Conditions to claim the CEWS

  • The CEWS can be claimed with respect to employees who are employed in Canada.
  • Eligible employers include employers of all sizes and across all sectors of the economy, with the exception of public sector entities, including schools and hospitals. This includes taxable corporations, individuals, partnerships consisting of eligible employers other than partnerships, non-profit organizations, registered charities and persons exempt from Part I tax under paragraphs 149(1)(e). (j) or (k) of the Income Tax Act. Foreign controlled corporations (such as Canadian subsidiaries) can claim the CEWS with respect to their employees involved in Canadian operations.
  • To claim the CEWS, an eligible employers must suffer a drop in gross Canadian revenues of at least 15% in March and 30% in April or May 2020.
  • The final legislation implementing the CEWS introduced a deeming rule whereby if an employer is found eligible for a specific period, this employer would automatically qualify for the next period. For example, an employer with a revenue drop of more than 15% in March would qualify for the first and second periods of the program. Similarly, an employer with a revenue drop of 30% in April would qualify for the second and third periods of the program. Therefore, an employer may claim the subsidy for the entire 3-month duration of the program even if this employer qualifies only for the months of March and either April or May. 
  • The revenue test is applied in comparison with the same month in 2019. Employers can however elect to calculate their change in revenue using an alternative benchmark, which can be useful especially for high-growth firms, sectors that faced difficulties in 2019, non-profits and charities, as well as employers established after February 2019. Under this alternative approach, employers may compare their revenue using an average of their revenue earned in January and February 2020. Employers must select the general year-over-year approach or this alternative approach when first applying for the CEWS and are required to use the same approach for the entire duration of the program.
  • The legislation contains additional guidelines for the computation of revenue: 
  • Revenue is referred to as “the inflow of cash, receivables or other consideration arising in the course of the ordinary activities of the eligible entity — generally from the sale of goods, the rendering of services and the use by others of resources of the eligible entity — in Canada”. 
  • An employer’s revenue excludes amounts derived from persons or partnerships not dealing at arm’s length with the employer (subject to the below exception). 
  • The default rule is that revenue is calculated using the employer’s normal accounting method, and excludes revenues from extraordinary items and amounts on account of capital.
  • However, employers can elect to calculate their revenue under the cash method.
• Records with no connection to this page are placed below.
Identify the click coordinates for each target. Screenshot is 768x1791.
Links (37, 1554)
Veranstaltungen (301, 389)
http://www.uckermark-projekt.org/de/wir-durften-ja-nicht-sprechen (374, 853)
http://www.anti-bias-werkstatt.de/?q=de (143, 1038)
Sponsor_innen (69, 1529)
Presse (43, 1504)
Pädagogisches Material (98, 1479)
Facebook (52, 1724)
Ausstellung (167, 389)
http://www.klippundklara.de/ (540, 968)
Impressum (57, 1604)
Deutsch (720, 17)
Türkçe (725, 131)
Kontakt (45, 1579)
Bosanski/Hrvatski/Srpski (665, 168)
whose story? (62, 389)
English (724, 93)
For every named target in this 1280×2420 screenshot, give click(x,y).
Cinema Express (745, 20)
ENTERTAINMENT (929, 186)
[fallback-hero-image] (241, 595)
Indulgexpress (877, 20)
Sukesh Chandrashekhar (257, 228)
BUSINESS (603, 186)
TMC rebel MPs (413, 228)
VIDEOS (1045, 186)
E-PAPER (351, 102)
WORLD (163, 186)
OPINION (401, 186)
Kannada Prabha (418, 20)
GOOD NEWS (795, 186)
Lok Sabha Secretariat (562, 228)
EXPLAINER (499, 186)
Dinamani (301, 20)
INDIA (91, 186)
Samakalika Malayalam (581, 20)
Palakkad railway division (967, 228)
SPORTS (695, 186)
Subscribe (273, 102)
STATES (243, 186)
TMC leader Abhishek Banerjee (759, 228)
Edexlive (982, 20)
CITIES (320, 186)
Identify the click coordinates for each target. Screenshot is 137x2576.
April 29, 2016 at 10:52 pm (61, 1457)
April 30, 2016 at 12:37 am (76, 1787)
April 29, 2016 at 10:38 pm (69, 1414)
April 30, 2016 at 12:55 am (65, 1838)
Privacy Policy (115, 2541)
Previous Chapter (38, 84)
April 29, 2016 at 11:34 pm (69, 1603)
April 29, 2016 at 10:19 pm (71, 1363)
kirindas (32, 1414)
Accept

Note that a combination of both the accrual and the cash methods is not allowed. Employers may select an accounting method when first applying for the CEWS and are required to use that method for the entire duration of the program.
  • In the final legislation implementing the CEWS, it was clarified that the cash method is the one used in subsection 28(1) of the Income Tax Act, with any modifications that the circumstances require. 
  • Revenues per subsection 28(1) are business receipts, excluding capital and other non-revenue receipts. The Income Tax Act provides for business receipts that are deemed to be received (even if not received in reality). These deemed business receipts must be included in revenues per subsection 28(1). A separate publication will follow on deemed business receipts. Subsection 28(1) also requires the adjustment of business receipts and deemed business receipts for the following items:
  • Recaptured capital cost allowance must be added to the cash receipts;
  • Any required income inclusion as a result of the debt forgiveness rules must be added to the cash receipts;
  • There is a mandatory inventory adjustment which requires an addition to cash receipts equal to the lesser of:
  • The taxpayer’s loss from the business calculated under the cash method; and
  • The value of inventory purchased by the taxpayer that was owned by the taxpayer in connection with the business at the end of the period.

The effect of this paragraph is to prevent taxpayers reporting income on the cash method from creating or increasing a loss by the purchase of inventory. Please speak to your Crowe BGK advisor for further details on this inventory adjustment. 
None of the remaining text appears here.